このような単位型の商品は、銀行預金者にとっては「定期預金」、あるいは、貸付信託「ビッグ」(5年)、利付き金融債「ワイド」(5年)などをイメージさせる商品といえるのだろう。いわゆる昭和のバブル期にあたる1990年には、「ワイド」の利回りが年9%を超える高金利となり、「ワイド」の購入のために銀行に預金者が行列をつくるほどのブームがあった。ただ、この「ワイド」は主要な発行体である長期信用銀行(日本興業銀行=現・みずほ銀行、日本長期信用銀行=現・SBI新生銀行、日本債券信用銀行=現・あおぞら銀行)がすべて普通銀行となったため金融債の発行ができなくなった。その後も商工中金や農林中金から「ワイド」の発行は続いたものの、2012年12月をもって新規の取り扱いはなくなってしまった。利回りが低くなって商品としての魅力がなくなったためと考えられる。

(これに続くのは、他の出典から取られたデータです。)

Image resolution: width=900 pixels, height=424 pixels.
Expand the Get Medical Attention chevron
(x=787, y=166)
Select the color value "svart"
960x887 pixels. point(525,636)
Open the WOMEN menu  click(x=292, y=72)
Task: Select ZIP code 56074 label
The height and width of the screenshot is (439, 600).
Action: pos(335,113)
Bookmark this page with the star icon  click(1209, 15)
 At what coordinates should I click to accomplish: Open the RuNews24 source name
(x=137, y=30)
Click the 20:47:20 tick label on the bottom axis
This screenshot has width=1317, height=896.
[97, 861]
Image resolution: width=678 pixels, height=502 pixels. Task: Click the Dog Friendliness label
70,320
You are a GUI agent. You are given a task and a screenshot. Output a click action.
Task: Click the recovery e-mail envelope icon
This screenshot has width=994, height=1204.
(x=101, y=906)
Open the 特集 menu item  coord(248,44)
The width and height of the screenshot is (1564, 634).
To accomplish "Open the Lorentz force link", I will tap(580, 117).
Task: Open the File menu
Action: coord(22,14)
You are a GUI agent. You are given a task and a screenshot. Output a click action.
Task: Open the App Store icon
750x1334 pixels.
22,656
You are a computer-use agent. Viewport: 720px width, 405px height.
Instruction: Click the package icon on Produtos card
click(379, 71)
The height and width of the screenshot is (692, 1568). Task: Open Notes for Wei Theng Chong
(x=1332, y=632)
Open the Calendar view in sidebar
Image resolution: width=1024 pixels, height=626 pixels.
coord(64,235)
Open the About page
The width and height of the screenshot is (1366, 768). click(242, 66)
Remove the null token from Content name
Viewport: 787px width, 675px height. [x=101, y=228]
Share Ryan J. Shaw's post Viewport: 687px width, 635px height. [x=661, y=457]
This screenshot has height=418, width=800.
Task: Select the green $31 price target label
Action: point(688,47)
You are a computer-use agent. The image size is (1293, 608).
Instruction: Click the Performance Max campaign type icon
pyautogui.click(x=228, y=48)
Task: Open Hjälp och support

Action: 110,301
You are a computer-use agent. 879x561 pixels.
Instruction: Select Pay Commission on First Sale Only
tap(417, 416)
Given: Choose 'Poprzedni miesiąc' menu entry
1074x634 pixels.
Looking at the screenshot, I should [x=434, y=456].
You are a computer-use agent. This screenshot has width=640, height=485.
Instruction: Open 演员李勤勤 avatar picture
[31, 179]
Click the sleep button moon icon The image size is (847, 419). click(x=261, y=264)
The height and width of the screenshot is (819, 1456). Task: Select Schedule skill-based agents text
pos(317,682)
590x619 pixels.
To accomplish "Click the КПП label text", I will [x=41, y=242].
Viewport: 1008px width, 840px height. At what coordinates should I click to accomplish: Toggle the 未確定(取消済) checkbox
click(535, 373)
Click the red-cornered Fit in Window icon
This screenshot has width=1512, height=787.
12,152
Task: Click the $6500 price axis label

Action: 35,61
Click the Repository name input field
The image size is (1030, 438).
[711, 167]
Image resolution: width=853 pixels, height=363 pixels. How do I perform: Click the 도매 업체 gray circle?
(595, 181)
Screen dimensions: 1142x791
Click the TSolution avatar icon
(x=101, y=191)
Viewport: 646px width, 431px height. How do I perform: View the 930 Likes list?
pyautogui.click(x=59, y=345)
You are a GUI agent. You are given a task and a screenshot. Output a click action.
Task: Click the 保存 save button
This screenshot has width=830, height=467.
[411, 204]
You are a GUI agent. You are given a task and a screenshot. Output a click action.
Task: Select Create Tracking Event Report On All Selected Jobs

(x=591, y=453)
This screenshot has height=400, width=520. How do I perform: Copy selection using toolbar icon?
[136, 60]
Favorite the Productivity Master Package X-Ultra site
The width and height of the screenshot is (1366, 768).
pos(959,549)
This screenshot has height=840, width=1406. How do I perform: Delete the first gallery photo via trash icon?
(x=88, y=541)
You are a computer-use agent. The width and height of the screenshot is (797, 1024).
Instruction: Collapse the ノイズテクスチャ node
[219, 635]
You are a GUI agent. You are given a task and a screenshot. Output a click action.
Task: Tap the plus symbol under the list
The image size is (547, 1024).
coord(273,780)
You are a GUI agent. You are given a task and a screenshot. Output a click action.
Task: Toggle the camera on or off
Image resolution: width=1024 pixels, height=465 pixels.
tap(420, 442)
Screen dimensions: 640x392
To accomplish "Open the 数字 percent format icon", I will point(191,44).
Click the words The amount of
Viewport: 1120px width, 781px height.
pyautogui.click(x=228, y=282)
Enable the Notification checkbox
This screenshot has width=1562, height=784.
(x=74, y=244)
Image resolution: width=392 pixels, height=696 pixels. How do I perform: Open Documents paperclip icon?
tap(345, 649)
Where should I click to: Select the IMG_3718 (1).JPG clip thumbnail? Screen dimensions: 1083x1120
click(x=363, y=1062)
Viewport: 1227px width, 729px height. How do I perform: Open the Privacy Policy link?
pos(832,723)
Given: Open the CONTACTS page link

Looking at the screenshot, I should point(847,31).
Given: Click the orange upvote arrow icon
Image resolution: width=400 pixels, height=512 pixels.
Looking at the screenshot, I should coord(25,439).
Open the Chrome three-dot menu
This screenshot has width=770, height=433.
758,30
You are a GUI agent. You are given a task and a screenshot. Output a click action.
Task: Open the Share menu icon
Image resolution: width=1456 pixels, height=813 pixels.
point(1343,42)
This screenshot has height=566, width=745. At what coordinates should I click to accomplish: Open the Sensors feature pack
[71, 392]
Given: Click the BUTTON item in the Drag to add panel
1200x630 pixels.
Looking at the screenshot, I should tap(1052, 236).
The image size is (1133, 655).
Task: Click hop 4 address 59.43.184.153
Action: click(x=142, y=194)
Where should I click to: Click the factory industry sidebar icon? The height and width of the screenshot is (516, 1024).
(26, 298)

銀行の信用を背景として安全確実に資産が増える商品に対するニーズは強い。投資信託は元本保証のない商品ながら、投資対象を債券として利息収入を主たる収益源とすることで極力元本を確保する運用ができる。国内の新発10年国債利回りは2011年12月に年1%の大台を割れ、2019年2月のマイナス金利を経て、2024年11月に年1%の大台を回復した。そして、2025年12月8日には年1.965%にまで上昇し、年2%台を目前にしている。1987年には年6%を超えていたことと比較するとまだ水準は低いが、ゼロ%台の利回りと比較すれば2%近い利回りで運用できれば、資産が増える手応えを得られる。たとえば、利回りが年2%ならば複利で運用すれば、100万円が10年後に121万9000円になる。年0.05%の時には100万円が10年でも5000円ほどの利息しか生まなかったことを考えれば格段の残高増だ。元本が安全であれば、数百万、数千万という金額を預けることもできる。
みずほ銀行を通じて提供される単位型ファンドが根強い人気を保っているのは、銀行がメインとする顧客のリスク許容度にふさわしい商品群の1つのなっているためだと考えられる。